In this notebook, I aim to roll through an analysis across a few patients which can easily be extended for all of the  patients in your cohort. To do so, we will use the pre-processing functions that are written out more explicitly in the step-by-step notebooks. 

**This is the notebook you should copy and edit for your own actual analyses**

======================================================================================================================

These are magics that provide certain functionality. Specifically, if you edit functions that are called in this notebook, the functions are reloaded so the changes propagate here without needing to reload the notebook.


In [2]:
%matplotlib inline
%reload_ext autoreload
%autoreload 2

In [3]:
import numpy as np
import mne
from glob import glob
import matplotlib.pyplot as plt
from matplotlib.backends.backend_pdf import PdfPages
import seaborn as sns
from scipy.stats import zscore, linregress, ttest_ind, ttest_rel, ttest_1samp
import pandas as pd
from mne.preprocessing.bads import _find_outliers
import os 
import joblib
import pickle
from tqdm import tqdm
from IPython.display import clear_output
import warnings 

# I only want to see warnings once
warnings.filterwarnings('ignore')

Note: If you have installed the LFPAnalysis package in editable form on Minerva, you must append the local path! This is because Minerva requires that you point your package installs away from the local directory for space reasons, but editable packages have to be installed locally.

In [None]:
import sys
sys.path.append('/hpc/users/qasims01/resources/LFPAnalysis')

In [7]:
from LFPAnalysis import lfp_preprocess_utils, sync_utils, analysis_utils, nlx_utils

## IF USING YOUR OWN DATA: Pre-process (run 1x): 

In the pre-processing functions below, we: 

1. load the raw data (either a .edf file or a folder of .nlx files) into mne objects for use with the mne toolbox: https://mne.tools/stable/index.html.

2. load the localized electrode names from the .csv or .xlsx file listing their MNI coordinates into the mne object

3. filter and resample as necessary

4. re-reference 

**NOTE**: this notebook is meant to use the sample data, stored locally in the repo.
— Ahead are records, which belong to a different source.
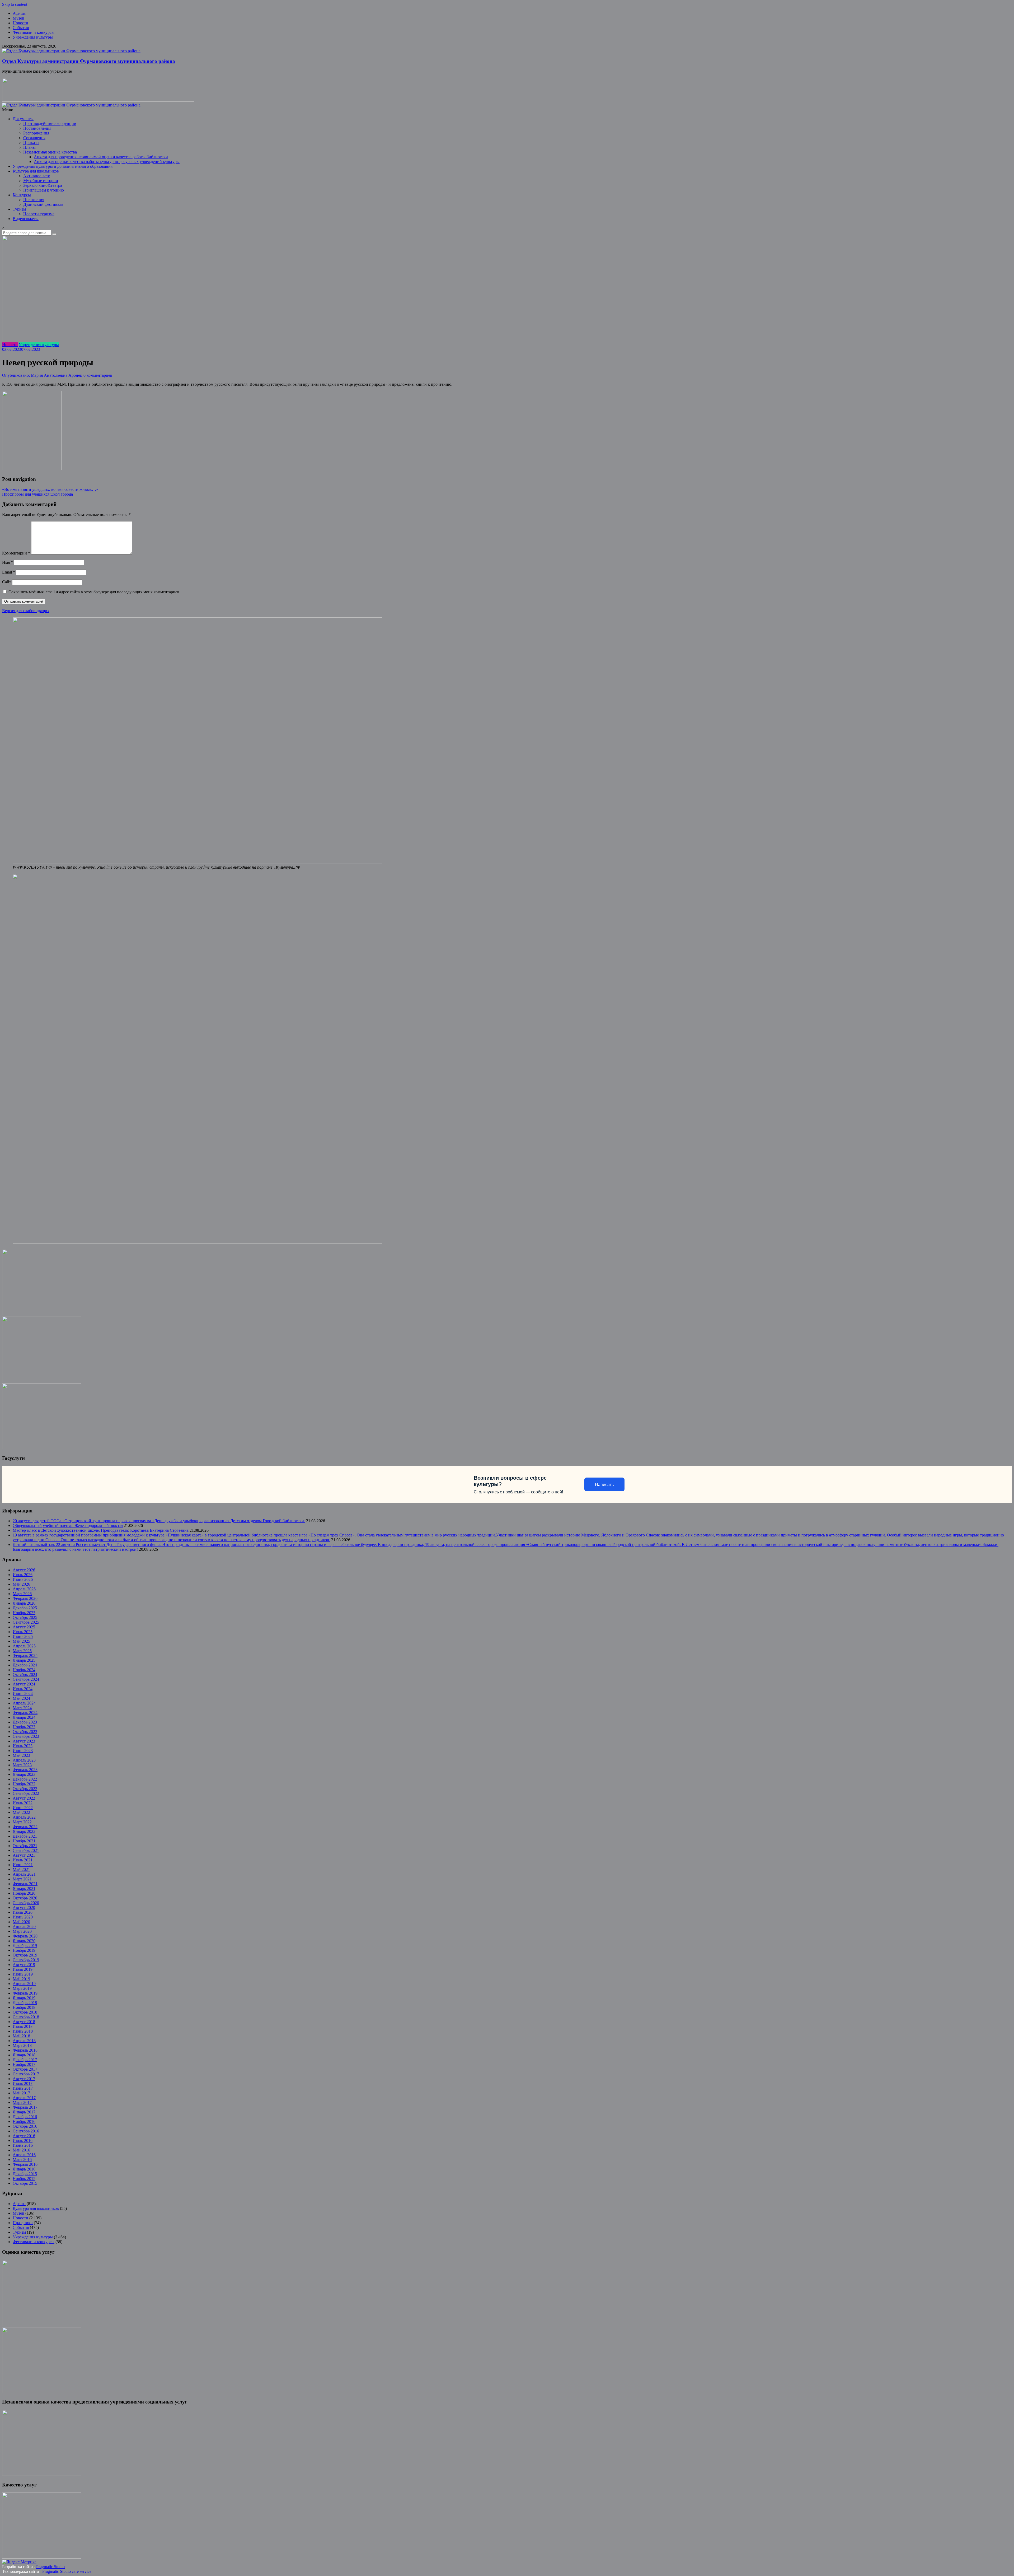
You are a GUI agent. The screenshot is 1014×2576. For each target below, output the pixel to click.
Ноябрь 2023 (24, 1727)
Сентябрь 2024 (26, 1679)
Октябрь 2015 (25, 2183)
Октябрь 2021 (25, 1845)
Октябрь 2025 (25, 1617)
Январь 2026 (24, 1603)
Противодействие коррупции (49, 123)
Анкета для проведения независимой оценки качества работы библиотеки (101, 157)
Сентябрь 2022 (26, 1793)
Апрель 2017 (24, 2097)
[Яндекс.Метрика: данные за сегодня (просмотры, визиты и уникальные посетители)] (19, 2562)
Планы (29, 147)
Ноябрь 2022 (24, 1784)
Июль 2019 (22, 1969)
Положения (33, 199)
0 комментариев (97, 375)
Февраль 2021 (25, 1883)
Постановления (37, 128)
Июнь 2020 (23, 1917)
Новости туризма (38, 214)
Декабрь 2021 (25, 1836)
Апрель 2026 (24, 1589)
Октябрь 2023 (25, 1731)
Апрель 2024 (24, 1703)
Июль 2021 (22, 1860)
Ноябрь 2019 (24, 1950)
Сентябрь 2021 (26, 1850)
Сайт (6, 582)
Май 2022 (21, 1812)
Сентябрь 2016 (26, 2131)
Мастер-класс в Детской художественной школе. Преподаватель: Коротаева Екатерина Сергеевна (101, 1530)
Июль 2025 (22, 1631)
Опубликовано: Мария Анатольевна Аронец (42, 375)
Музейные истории (40, 180)
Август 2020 (24, 1907)
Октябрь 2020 (25, 1898)
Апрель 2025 (24, 1646)
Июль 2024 (22, 1689)
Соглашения (34, 138)
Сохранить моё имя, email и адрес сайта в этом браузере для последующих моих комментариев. (94, 592)
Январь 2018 (24, 2055)
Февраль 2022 (25, 1826)
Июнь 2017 (23, 2088)
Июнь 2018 (23, 2031)
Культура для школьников (36, 171)
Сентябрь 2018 (26, 2017)
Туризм (19, 209)
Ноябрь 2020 (24, 1893)
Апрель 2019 (24, 1983)
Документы (23, 119)
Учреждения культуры (33, 37)
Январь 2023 (24, 1774)
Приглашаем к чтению (43, 190)
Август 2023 (24, 1741)
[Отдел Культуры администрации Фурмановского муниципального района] (71, 51)
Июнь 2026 (23, 1579)
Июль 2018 (22, 2026)
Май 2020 (21, 1922)
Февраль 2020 (25, 1936)
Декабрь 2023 (25, 1722)
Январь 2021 (24, 1888)
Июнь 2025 (23, 1636)
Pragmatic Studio (50, 2566)
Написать (604, 1484)
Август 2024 (24, 1684)
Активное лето (36, 176)
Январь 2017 (24, 2112)
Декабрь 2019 (25, 1945)
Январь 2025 (24, 1660)
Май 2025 (21, 1641)
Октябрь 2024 (25, 1674)
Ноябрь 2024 (24, 1669)
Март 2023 (22, 1765)
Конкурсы (22, 195)
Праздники (23, 2222)
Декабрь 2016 (25, 2116)
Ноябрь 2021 (24, 1841)
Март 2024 (22, 1708)
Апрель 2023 (24, 1760)
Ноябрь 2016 (24, 2121)
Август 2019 (24, 1964)
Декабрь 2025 (25, 1608)
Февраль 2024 (25, 1712)
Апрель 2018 (24, 2040)
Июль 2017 (22, 2083)
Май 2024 (21, 1698)
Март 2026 (22, 1593)
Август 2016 (24, 2136)
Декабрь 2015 (25, 2174)
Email (8, 572)
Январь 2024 (24, 1717)
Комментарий (16, 553)
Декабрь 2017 (25, 2059)
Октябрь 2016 (25, 2126)
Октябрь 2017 (25, 2069)
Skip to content (14, 4)
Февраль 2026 (25, 1598)
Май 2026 (21, 1584)
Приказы (31, 142)
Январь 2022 (24, 1831)
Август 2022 (24, 1798)
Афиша (19, 13)
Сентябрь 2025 (26, 1622)
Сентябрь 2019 (26, 1960)
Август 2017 (24, 2078)
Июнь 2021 (23, 1864)
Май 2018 (21, 2036)
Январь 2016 (24, 2169)
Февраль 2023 (25, 1769)
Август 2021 (24, 1855)
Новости (20, 23)
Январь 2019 (24, 1998)
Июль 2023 (22, 1746)
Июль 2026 (22, 1574)
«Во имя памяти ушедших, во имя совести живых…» (50, 489)
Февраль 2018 (25, 2050)
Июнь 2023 (23, 1750)
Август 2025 (24, 1627)
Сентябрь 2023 (26, 1736)
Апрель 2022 (24, 1817)
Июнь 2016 (23, 2145)
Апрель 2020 (24, 1926)
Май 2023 (21, 1755)
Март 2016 (22, 2159)
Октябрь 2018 (25, 2012)
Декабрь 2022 (25, 1779)
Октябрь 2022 (25, 1788)
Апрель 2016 (24, 2155)
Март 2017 (22, 2102)
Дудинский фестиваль (43, 204)
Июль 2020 (22, 1912)
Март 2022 (22, 1822)
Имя (7, 562)
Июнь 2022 (23, 1807)
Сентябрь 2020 (26, 1902)
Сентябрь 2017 (26, 2074)
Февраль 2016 (25, 2164)
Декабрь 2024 (25, 1665)
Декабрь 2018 (25, 2002)
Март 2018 (22, 2045)
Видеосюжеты (26, 218)
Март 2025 (22, 1650)
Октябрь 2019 (25, 1955)
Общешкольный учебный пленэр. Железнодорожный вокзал (68, 1525)
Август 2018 (24, 2021)
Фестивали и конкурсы (33, 32)
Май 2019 (21, 1979)
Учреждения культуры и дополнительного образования (62, 166)
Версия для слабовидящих (25, 610)
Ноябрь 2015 (24, 2178)
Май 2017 (21, 2093)
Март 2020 (22, 1931)
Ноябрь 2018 (24, 2007)
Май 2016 (21, 2150)
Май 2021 (21, 1869)
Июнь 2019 (23, 1974)
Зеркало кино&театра (42, 185)
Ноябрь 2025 (24, 1612)
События (21, 27)
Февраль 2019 (25, 1993)
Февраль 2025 (25, 1655)
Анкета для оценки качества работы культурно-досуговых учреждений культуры (107, 161)
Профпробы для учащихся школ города (37, 494)
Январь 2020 (24, 1941)
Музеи (18, 18)
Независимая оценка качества (50, 152)
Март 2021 (22, 1879)
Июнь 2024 (23, 1693)
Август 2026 (24, 1570)
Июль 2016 (22, 2140)
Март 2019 (22, 1988)
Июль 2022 (22, 1803)
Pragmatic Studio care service (66, 2571)
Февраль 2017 (25, 2107)
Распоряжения (36, 133)
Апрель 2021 (24, 1874)
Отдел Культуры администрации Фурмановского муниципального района (88, 61)
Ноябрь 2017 (24, 2064)
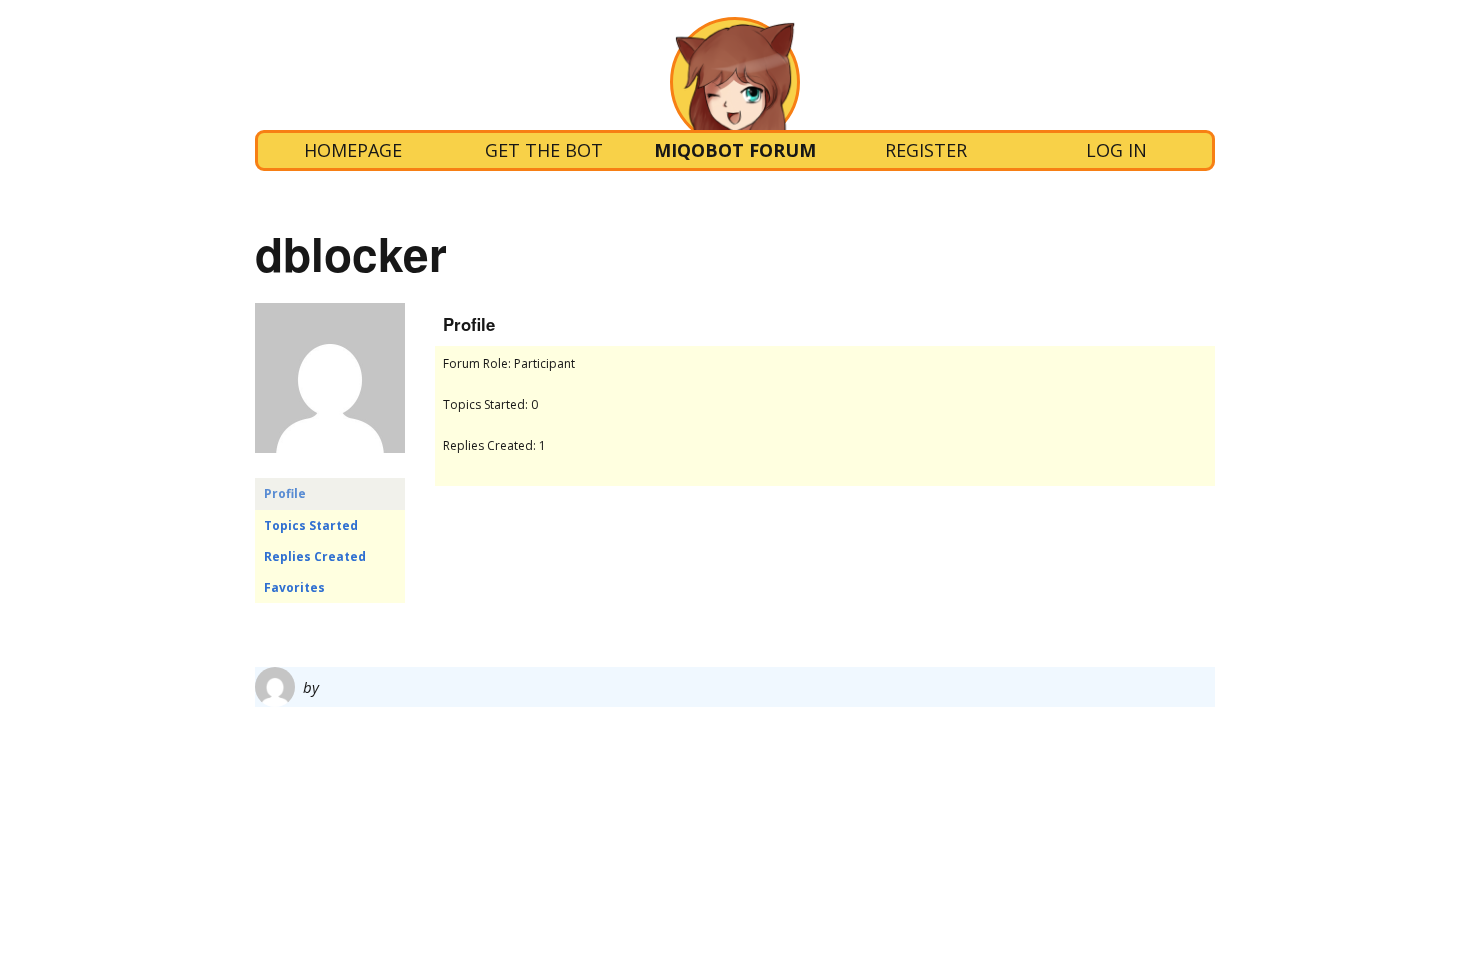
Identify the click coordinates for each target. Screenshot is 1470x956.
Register (926, 150)
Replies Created (315, 556)
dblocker (351, 253)
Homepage (353, 150)
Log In (1116, 150)
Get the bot (544, 150)
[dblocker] (330, 468)
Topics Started (311, 525)
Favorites (294, 587)
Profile (285, 493)
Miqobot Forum (735, 150)
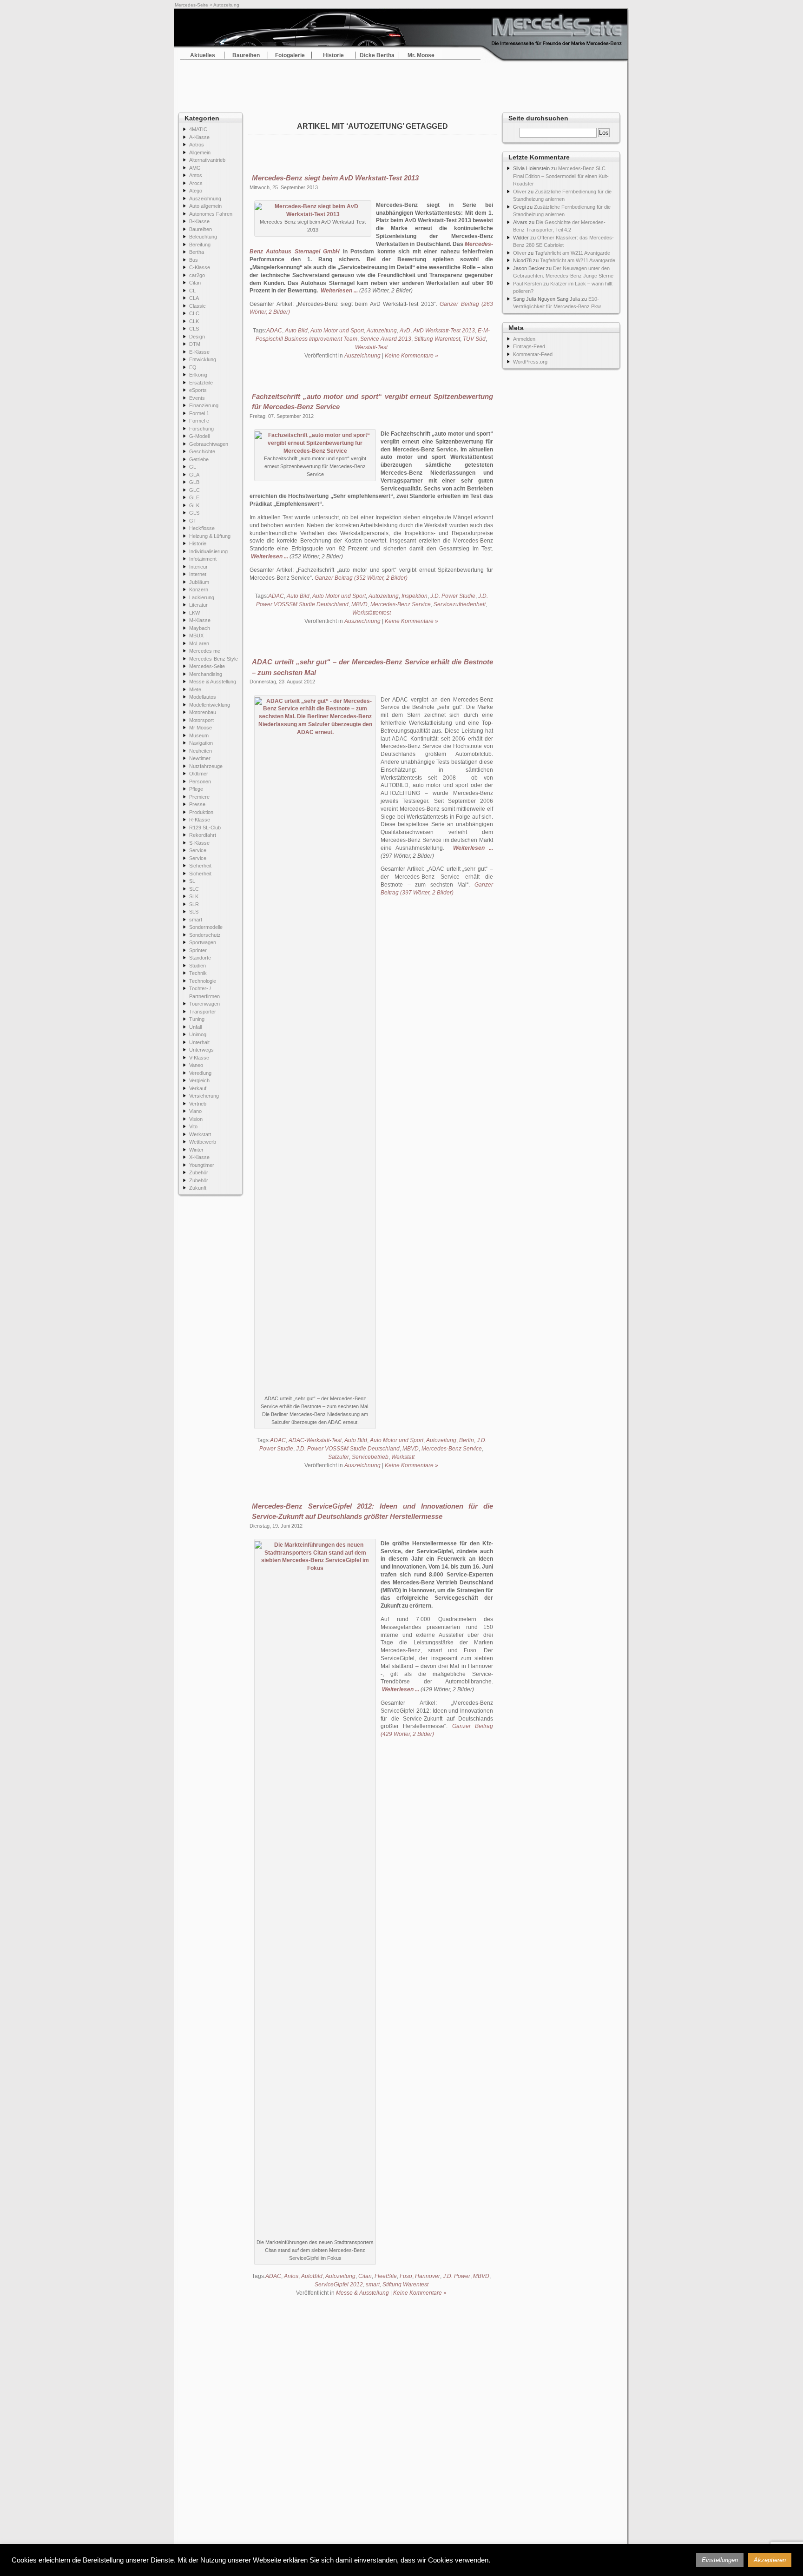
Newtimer (200, 758)
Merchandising (205, 674)
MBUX (196, 635)
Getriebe (199, 459)
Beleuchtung (203, 236)
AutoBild (312, 2276)
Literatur (198, 605)
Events (197, 398)
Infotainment (203, 559)
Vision (196, 1119)
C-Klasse (199, 267)
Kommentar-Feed (533, 354)
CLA (194, 298)
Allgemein (200, 152)
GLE (194, 497)
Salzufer (338, 1457)
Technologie (202, 981)
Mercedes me (204, 651)
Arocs (196, 183)
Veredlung (200, 1073)
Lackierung (201, 597)
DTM (194, 344)
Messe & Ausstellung (212, 681)
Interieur (198, 567)
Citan (195, 282)
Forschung (201, 428)
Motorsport (201, 720)
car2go (197, 275)
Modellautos (202, 697)
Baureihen (246, 55)
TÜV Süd (474, 339)
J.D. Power (456, 2276)
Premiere (199, 797)
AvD (405, 330)
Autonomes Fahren (210, 214)
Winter (196, 1149)
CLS (194, 328)
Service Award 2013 (385, 339)
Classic (197, 306)
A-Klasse (199, 137)
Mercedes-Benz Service (400, 604)
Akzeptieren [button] (770, 2559)
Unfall (195, 1027)
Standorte (200, 957)
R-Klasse (199, 819)
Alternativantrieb (207, 160)
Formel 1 (199, 413)
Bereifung (200, 244)
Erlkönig (198, 374)
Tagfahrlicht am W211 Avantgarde (572, 253)
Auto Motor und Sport (337, 330)
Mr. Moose (421, 55)
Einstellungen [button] (720, 2559)
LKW (194, 613)
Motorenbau (202, 712)
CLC (194, 313)
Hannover (427, 2276)
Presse (197, 804)
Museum (199, 735)
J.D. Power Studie (452, 596)
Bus (193, 260)
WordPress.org (530, 361)
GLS (194, 513)
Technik (198, 973)
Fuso (406, 2276)
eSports (198, 390)
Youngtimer (201, 1165)
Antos (195, 175)
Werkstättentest (371, 612)
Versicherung (204, 1096)
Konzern (198, 589)
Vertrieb (197, 1103)
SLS (193, 911)
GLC (194, 490)
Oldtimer (198, 773)
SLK (193, 896)
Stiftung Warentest (437, 339)
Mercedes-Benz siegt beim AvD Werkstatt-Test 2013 (335, 178)
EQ (193, 367)
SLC (194, 889)
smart (195, 919)
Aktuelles (202, 55)
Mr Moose (200, 727)
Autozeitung (382, 330)
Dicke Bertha (377, 55)
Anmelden (524, 339)
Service (197, 850)
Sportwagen (202, 942)
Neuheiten (200, 751)
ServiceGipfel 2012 (339, 2284)
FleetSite (386, 2276)
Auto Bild (296, 330)
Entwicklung (202, 359)
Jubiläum (199, 582)
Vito (193, 1126)
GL (192, 467)
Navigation (201, 743)
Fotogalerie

This local data was pre-processed using the follow cell, which you will need to uncomment and modify according to your own data folders.

In [6]:
# for ix, subj_id in enumerate(subj_ids): 
#     site = subj_sites[ix]
#     format = subj_formats[ix]
    
#     print(f'Working on subj {subj_id}')
    
#     # Set paths
#     load_path = f'{base_dir}/projects/guLab/Salman/EMU/{subj_id}/neural/Day1'
#     elec_path = f'{base_dir}/projects/guLab/Salman/EMU/{subj_id}/anat/'
#     save_path = f'{base_dir}/projects/guLab/Salman/EphysAnalyses/{subj_id}/neural/Day1'
    
#     # Check if path exists for saving, and if not, make it
#     if not os.path.exists(save_path):
#         os.makedirs(save_path)

#     # electrode files could either be csv or excel
#     elec_files = glob(f'{elec_path}/*.csv') + glob(f'{elec_path}/*.xlsx')
#     # There should really only be one, so grab it with the zero-index 
#     elec_file = elec_files[0]

#     # Make MNE file
#     mne_data = lfp_preprocess_utils.make_mne(load_path=load_path, 
#                                              elec_path=elec_file,
#                                              format=format,
#                                              return_data=True,
#                                              site=site,
#                                              check_bad=False) # changed this to not annotate anything as bad 

#     # Save this data so that you don't need this step again:
#     mne_data.save(f'{save_path}/raw_ieeg.fif', overwrite=True)


## Re-reference the data (default=bipolar): 

We re-reference the data to get rid of shared noise, cleaning the data to leave what we assume is local biological activity. 

In [7]:
# for ix, subj_id in enumerate(subj_ids): 
site = 'MSSM'
format = 'edf'
    
# Set load path
load_path = '/hpc/users/qasims01/resources/LFPAnalysis/data'

# Load electrode file 
elec_file = f'{load_path}/sample_labels.xlsx'

# Make MNE file
mne_data = mne.io.read_raw_fif(f'{load_path}/sample_ieeg.fif', preload=True)


# Re-reference neural data
mne_data_reref = lfp_preprocess_utils.ref_mne(mne_data=mne_data, 
                                              elec_path=elec_file, 
                                              method='bipolar', 
                                              site=site)

# Save this data so that you don't need this step again:
mne_data_reref.save(f'{load_path}/sample_ieeg_bp.fif', overwrite=True)

# Should also save out re-referenced elec_file: 

elec_data = lfp_preprocess_utils.load_elec(elec_file)
anode_list = [x.split('-')[0] for x in mne_data_reref.ch_names]
elec_df = elec_data[elec_data.label.str.lower().isin(anode_list)]
elec_df['label'] =  elec_df.label.apply(lambda x: [a for a in mne_data_reref.ch_names if str(x).lower() in a.split('-')[0]][0])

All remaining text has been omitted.